What finally convinced me to go was that when I looked out of my office window at a quarter to six, it was pouring down. Not only that, but all of the three umbrellas that I currently own were in my apartment rather than under my desk. Bear with me, it does make sense. Well, more sense than a lot of stuff I do.  I remembered that the first time that I visited Suwon it took me an hour on the subway and so I thought to myself that as I don’t have to go outside of my office block to get to the subway, I could be at Suwon for around ten past seven without the prospect of the soaking that walking from the office to my apartment would bring about. Clever, eh? Perhaps. I might just have been delaying the inevitable encounter with the rain and I’d also no idea how long a taxi would take to get from Suwon subway to the Blue Wings Stadium, but in a classic piece of the short-term thinking that influences most of my actions these days I gave it a try.

It all went very well to begin with. I left the office bang on six o’clock and by ten past I was on the first train. I was at Sadang for twenty past where I made the first of two line changes and at ten past seven I arrived at Suwon where I was pleased to discover that it wasn’t raining. So far so good. There were a line of taxis  waiting outside of the station and I was fortunate to get a driver who was aware that there was a football stadium in Suwon. Actually there’s two stadiums, but as I was going to the more famous of them I wasn’t worried.

The plan fell apart as we hit the rush hour traffic and we crawled along with the game having already kicked off and me alternating between looking at my watch and peering at the skyline trying to catch a glimpse of the distinctive winged roof of  Suwon’s ground. Ten minutes after kick off we arrived there after what was close on a half hour taxi journey to cover perhaps three or four miles. He dropped me at the south east corner of the stadium which was an error on my part as I should have remembered that the ticket office was over at the north west corner. I walked the length of the winged west stand, noticing the Jeonbuk fans behind the goal in the south stand.

It's a great roof.

A couple of touts approached as I got near to the ticket office and offered me seats in the east stand for five and ten thousand won respectively. Normally I would have taken one of them but as I just wanted to be inside the ground as quickly as possible and I didn’t want to have to walk to the other side of the stadium, I  knocked them back and went to the ticket office instead. Fortunately there was no queue, less fortunately they told me that you had to be a membership card holder to sit in the west stand. I bought a ticket for the east stand for twelve thousand won and set off for my walk around the stadium, trying not to catch the eyes of the smug looking touts on the way past.

By the time I got into the ground the clock on the scoreboard showed that eighteen minutes had gone and that the game was still goalless.
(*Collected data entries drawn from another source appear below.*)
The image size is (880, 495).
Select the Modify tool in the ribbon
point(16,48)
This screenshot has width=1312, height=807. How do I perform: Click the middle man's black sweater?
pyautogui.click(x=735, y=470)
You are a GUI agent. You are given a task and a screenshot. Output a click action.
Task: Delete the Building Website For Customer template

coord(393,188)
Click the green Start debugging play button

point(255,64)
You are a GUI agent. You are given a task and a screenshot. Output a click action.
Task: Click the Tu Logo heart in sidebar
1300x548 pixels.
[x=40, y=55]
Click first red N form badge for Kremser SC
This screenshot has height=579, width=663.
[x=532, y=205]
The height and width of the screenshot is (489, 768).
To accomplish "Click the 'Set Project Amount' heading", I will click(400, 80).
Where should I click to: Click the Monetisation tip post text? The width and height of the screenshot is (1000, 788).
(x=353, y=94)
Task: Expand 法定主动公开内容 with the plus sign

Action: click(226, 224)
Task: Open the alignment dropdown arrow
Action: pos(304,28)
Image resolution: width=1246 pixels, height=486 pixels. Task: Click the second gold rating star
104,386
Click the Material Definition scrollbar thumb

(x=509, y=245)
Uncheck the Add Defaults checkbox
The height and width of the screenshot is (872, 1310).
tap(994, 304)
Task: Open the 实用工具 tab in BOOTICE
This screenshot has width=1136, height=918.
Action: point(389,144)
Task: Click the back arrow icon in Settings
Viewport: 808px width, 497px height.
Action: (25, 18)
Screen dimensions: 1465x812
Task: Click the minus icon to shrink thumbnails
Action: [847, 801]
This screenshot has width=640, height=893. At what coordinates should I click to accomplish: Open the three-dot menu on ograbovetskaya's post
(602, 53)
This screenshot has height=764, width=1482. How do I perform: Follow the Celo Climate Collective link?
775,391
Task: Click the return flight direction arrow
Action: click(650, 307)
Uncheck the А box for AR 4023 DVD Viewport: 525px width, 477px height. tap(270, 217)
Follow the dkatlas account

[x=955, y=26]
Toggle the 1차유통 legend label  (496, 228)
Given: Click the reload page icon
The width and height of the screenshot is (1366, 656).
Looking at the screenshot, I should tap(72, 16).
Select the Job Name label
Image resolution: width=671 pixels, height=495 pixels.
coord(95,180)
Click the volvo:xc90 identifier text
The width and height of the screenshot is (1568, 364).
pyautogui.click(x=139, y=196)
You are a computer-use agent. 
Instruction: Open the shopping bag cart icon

Lee Dong Gook was back up front for Jeonbuk, having missed the last two games due to his suspension for elbowing a Busan defender in the chops a couple of weeks earlier. There wasn’t really much of a crowd, with the upper tiers virtually empty. Jeonbuk looked to have brought a few hundred fans with them whilst Suwon had a very good turnout behind the north stand goal.

After recovering from his sore elbow, Lee Dong Gook is back leading the line.

The FA Cup winners qualify for one of the four Champions League spots over here and so it carries a bit more of a reward than just the glory of winning the trophy. ’Just the glory’ sounds a bit glib, I’d love the Boro to have `just the glory’ of winning the FA Cup. For the first few years of our existence we had never got beyond the last eight, the first one hundred and twenty one years to be precise and my childhood was littered with losing quarter finals at places such as Birmingham, Orient and Wolves. It was the Riverside years before we managed to get to semi finals and even once the final itself. But we’ve never won it and it doesnt look too realistic a dream for us in the near future.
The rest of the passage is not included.